Sturgeon to seek second indpendence vote for Scotland
The First Minister banked her career on Scottish people feeling so infuriated by Brexit that they will be willing to embark on the risky step of quitting the United Kingdom.
Nicola Sturgeon has confirmed she will ask for permission to hold a second referendum on Scottish independence.
Sturgeon’s gambit has no guarantee of success, though.
A few years after the last referendum, Scots may be given the choice to vote again about whether it should remain a part of the UK. Sturgeon and her supporters previously fought to secure certain European Union post-Brexit privileges, however, such negotiations have not yet been formalized through the EU. “Another such referendum would split society and would cause enormous economic uncertainty at the worst possible moment”.

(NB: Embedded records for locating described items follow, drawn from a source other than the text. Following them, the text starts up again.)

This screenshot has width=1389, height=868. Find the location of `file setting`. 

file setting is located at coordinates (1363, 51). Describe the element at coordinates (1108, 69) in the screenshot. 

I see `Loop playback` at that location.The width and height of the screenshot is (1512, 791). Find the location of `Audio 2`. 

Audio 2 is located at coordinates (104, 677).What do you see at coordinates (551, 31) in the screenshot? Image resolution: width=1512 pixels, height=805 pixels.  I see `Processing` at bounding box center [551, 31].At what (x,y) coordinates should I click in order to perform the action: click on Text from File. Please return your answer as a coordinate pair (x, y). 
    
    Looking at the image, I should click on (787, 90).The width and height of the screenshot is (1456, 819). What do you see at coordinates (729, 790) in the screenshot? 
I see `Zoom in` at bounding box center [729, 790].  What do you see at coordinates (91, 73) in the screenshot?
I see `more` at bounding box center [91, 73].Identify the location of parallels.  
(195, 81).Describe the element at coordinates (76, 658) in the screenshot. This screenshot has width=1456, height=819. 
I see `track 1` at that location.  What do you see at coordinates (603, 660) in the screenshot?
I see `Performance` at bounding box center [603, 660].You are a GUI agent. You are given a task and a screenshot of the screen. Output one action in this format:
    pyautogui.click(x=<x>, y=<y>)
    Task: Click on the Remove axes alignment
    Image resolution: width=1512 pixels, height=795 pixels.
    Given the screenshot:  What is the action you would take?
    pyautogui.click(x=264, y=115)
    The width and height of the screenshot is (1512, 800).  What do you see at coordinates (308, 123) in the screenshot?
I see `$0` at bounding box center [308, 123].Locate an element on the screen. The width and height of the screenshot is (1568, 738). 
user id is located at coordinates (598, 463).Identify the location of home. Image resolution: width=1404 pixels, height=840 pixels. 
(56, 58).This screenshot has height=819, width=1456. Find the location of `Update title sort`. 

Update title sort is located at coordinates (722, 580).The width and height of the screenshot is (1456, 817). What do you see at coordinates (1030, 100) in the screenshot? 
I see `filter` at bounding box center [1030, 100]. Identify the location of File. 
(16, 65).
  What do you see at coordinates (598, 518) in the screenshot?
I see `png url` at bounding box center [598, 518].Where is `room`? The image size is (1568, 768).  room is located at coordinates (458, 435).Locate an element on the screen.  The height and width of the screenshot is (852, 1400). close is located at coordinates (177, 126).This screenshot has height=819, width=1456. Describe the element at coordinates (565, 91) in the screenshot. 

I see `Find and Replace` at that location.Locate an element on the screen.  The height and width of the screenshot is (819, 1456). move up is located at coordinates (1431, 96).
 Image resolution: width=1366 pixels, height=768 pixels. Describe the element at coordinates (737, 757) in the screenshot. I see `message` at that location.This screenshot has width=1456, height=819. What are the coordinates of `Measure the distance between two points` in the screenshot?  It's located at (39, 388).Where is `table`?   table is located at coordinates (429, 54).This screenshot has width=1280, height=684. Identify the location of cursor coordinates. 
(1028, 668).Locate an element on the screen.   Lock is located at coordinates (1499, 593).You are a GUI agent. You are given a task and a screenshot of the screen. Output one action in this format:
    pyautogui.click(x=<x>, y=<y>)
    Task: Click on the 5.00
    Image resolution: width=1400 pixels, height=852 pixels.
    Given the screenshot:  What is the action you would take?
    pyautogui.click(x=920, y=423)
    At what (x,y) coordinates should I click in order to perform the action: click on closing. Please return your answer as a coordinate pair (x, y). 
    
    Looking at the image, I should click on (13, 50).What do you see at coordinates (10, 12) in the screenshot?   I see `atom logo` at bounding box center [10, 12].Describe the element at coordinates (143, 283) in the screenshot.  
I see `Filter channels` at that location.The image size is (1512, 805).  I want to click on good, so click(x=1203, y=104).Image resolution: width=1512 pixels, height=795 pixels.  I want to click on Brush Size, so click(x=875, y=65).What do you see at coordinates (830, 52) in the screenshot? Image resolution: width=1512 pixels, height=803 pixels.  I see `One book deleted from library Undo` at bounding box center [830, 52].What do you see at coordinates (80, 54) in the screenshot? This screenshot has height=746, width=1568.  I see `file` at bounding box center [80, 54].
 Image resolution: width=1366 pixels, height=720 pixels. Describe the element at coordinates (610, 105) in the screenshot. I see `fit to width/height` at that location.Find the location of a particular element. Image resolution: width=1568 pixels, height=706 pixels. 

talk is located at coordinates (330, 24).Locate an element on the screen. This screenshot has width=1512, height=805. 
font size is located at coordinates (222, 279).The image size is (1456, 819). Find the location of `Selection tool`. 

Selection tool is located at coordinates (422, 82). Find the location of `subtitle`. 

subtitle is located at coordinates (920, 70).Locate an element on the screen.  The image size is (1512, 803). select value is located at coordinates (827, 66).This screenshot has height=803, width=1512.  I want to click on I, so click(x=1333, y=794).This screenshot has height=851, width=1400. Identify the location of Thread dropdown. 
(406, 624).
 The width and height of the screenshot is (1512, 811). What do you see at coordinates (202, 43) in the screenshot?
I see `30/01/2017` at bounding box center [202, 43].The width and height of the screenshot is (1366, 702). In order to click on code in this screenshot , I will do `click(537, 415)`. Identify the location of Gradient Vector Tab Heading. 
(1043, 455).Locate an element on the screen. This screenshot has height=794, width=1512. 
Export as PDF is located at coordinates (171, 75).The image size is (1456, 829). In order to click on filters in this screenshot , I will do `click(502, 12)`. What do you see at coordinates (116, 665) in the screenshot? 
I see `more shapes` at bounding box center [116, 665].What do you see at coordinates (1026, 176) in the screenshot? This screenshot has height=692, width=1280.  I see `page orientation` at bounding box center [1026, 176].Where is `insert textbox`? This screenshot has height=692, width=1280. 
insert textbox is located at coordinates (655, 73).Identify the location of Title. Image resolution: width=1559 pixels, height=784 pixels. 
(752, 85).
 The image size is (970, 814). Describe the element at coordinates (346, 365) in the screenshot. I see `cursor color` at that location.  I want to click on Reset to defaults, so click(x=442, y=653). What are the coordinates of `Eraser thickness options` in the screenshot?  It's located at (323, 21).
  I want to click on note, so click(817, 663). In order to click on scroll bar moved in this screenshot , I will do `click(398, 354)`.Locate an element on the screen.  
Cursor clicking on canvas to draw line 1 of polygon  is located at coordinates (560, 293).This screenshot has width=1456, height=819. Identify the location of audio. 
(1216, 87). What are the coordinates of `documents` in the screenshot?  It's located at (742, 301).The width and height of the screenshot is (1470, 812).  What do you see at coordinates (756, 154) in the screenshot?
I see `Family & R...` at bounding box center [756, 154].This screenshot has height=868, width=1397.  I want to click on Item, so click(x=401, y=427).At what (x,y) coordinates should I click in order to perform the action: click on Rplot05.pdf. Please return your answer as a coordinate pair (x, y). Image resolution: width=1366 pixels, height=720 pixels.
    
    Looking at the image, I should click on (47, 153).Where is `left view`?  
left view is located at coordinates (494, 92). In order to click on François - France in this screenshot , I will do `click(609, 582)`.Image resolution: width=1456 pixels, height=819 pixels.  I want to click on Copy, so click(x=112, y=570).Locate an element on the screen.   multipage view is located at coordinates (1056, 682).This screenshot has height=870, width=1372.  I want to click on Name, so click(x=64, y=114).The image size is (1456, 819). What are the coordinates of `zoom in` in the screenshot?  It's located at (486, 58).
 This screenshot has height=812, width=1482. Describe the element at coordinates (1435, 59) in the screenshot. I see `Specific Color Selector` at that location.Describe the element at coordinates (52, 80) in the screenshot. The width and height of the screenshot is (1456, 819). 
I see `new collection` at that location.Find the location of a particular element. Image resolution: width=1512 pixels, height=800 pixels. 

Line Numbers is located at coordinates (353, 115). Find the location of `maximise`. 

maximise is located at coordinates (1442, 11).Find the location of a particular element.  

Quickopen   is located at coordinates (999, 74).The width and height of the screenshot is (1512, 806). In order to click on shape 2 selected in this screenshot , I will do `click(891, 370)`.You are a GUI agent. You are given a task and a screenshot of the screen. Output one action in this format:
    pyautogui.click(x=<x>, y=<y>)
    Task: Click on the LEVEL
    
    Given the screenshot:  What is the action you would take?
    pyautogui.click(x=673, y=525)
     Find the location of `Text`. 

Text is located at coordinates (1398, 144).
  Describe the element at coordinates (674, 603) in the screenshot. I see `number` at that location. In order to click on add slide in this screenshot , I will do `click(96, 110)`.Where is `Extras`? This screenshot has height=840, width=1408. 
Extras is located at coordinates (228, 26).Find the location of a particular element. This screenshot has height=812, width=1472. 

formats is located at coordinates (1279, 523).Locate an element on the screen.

Calling for continued access to the single market, she said: “Any failure by the UK Government to recognise Scotland’s interests could lead to the end of the UK as a state”.
The proposed independence referendum would be held some time between late 2018 and early 2019 – once the terms of Brexit were clear, but before Britain’s departure from the European Union took place.
Nigel Farage, leader of the Brexit movement, tweeted “Nicola Sturgeon would lose a second independence referendum big time”.
That could cost Scotland up to 80,000 jobs and a £2,000 fall in annual wages per person after ten years.
A “clear majority” of Scots are against another referendum on independence before the Brexit negotiations are over, while about another four in ten Scots support another vote on independence, a BMG survey for The Herald has found. And Scotland’s leaders are turning the Brexiteers’ own words against them to justify a new independence vote.
Jeremy Corbyn has sought to clarify his position on a second Scottish independence referendum, saying Westminster should not block it going ahead but that a breakaway would be “catastrophic”.
British Prime Minister Theresa May is getting closer to invoking Article 50 to trigger negotiations for Britain’s exit from the EU as the European Union (Notification of Withdrawal) Bill comes up for its final vote.
Sturgeon’s proposed referendum would coincide with the dates when the first clear indications of what a Brexited Britain will look like are likely to appear.